Еще тише стало… Фу! да так с ума сойти можно от такой тишины проклятой.
— Вы оставите нас… забудете… — выдавливает из себя слова бедный Греков, этот храбрый казак, — вы не воротитесь к нам…
— Нет!.. нет!..
И храбрый улан заплакал. Она припала лицом к ладоням. Странно было видеть эту круглую, стриженую женскую голову на туловище улана.
И храбрый казак растерялся. Он стал отнимать ладони улана от плачущего лица.
— Ради Господа!.. что ж это такое будет!.. Дуров!.. Надежда! — Казак совсем сбился с толку: и «Дуров», и «Надежда», а по батюшке как — не знает. Поневоле растеряешься.
— Надежда!.. Надя!
Так-то лучше. И казак обнял улана, целовал его руки, рейтузы… Руки улана потянулись и обвились вокруг шеи казака. И казацкие, и уланские губы соединились.

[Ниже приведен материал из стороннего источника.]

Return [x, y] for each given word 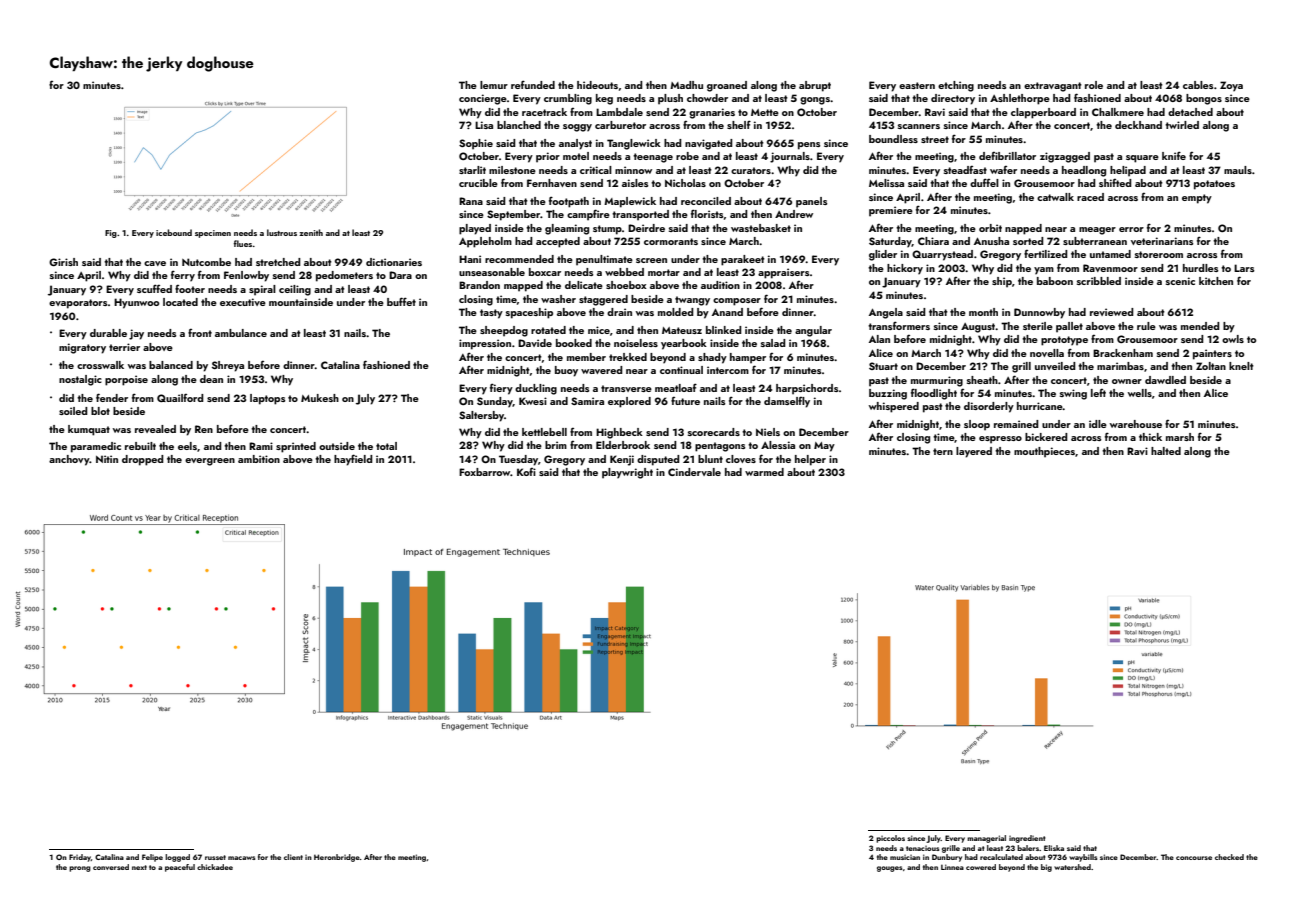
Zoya [1231, 86]
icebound [174, 232]
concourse [1194, 858]
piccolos [890, 839]
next [139, 867]
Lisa [484, 125]
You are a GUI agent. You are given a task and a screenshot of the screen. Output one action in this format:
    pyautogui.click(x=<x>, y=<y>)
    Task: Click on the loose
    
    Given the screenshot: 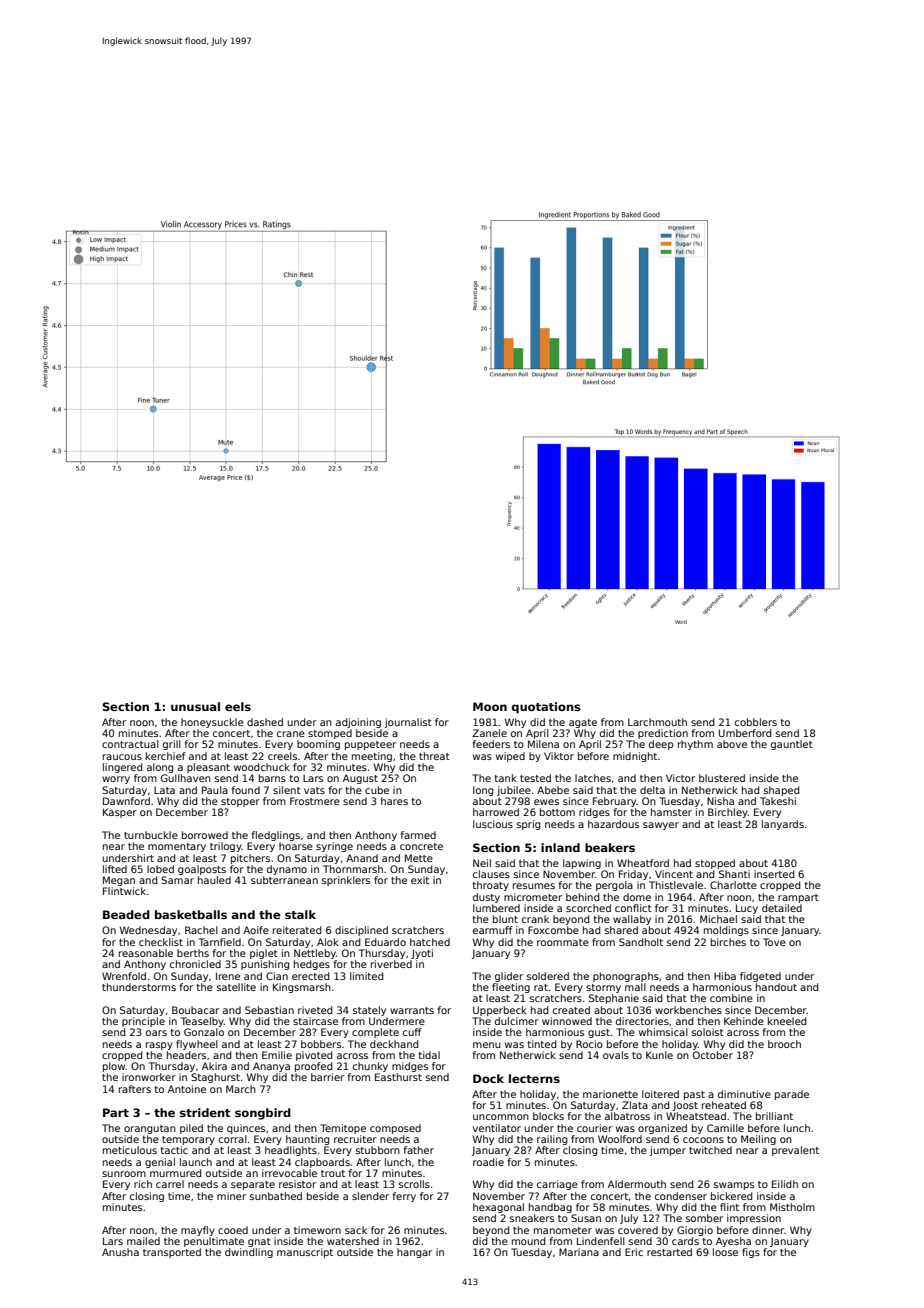 What is the action you would take?
    pyautogui.click(x=725, y=1252)
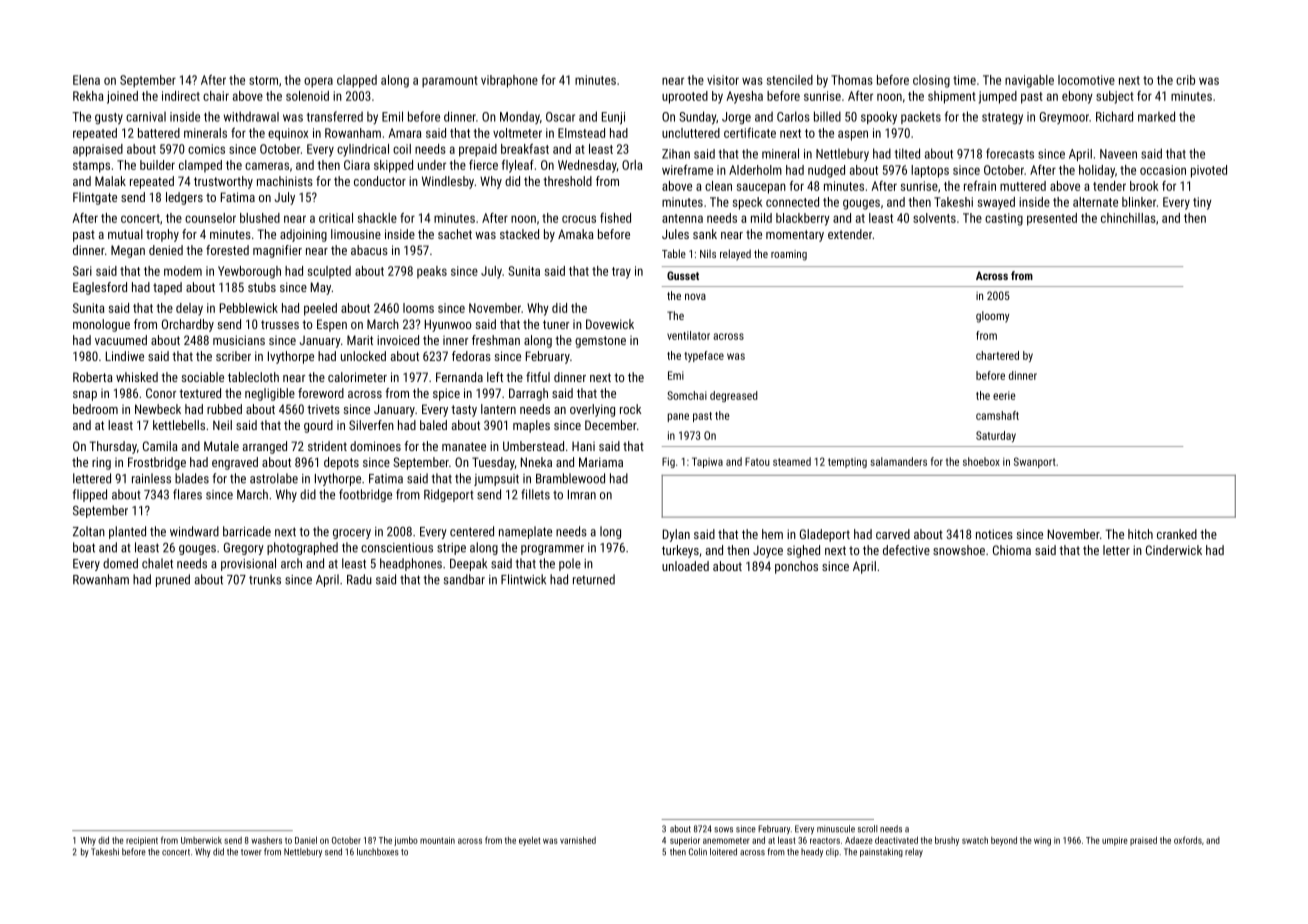  Describe the element at coordinates (852, 80) in the screenshot. I see `Thomas` at that location.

Ну а дальше как следует: это всякий знает.
— Ну, братец ты мой, и сунул же ноне меня нечистый в лес — ай-ай! — рассказывал в тот же вечер словоохотливый гусарик, которого мы уже видели под Фрид-ландом и который рассказывал Дуровой, как их «эскадронная Жучка» с ними в атаку ходила и как ее француз ранил. — Вот угораздил.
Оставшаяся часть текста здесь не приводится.